_Exercise instructions_: Scan the records for the line containing "Open administrator notification"; extract it and all later lines, verbatim, through the end, and nothing before it.

_Provided data_:
- - -
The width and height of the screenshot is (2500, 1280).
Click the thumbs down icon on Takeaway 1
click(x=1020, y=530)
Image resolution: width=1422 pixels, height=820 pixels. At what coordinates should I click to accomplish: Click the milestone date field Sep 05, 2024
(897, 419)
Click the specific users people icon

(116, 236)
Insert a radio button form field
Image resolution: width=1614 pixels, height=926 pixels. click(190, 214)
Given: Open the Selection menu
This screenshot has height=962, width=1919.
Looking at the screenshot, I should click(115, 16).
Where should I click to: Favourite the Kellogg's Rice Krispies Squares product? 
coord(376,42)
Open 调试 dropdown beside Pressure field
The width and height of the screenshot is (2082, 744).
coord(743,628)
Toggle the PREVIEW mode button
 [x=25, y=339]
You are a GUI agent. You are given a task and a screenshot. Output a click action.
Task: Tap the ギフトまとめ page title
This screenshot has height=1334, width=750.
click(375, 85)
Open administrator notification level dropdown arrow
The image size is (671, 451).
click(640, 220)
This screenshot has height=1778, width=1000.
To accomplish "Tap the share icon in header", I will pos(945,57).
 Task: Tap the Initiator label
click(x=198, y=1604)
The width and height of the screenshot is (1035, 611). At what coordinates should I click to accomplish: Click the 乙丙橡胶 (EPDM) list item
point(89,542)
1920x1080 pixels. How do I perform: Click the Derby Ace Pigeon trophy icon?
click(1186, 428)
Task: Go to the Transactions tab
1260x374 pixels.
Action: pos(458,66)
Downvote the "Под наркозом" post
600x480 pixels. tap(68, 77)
- - -
_Exercise response_:
Open administrator notification level dropdown arrow
The image size is (671, 451).
click(640, 220)
This screenshot has height=1778, width=1000.
To accomplish "Tap the share icon in header", I will pos(945,57).
 Task: Tap the Initiator label
click(x=198, y=1604)
The width and height of the screenshot is (1035, 611). At what coordinates should I click to accomplish: Click the 乙丙橡胶 (EPDM) list item
point(89,542)
1920x1080 pixels. How do I perform: Click the Derby Ace Pigeon trophy icon?
click(1186, 428)
Task: Go to the Transactions tab
1260x374 pixels.
Action: pos(458,66)
Downvote the "Под наркозом" post
600x480 pixels. tap(68, 77)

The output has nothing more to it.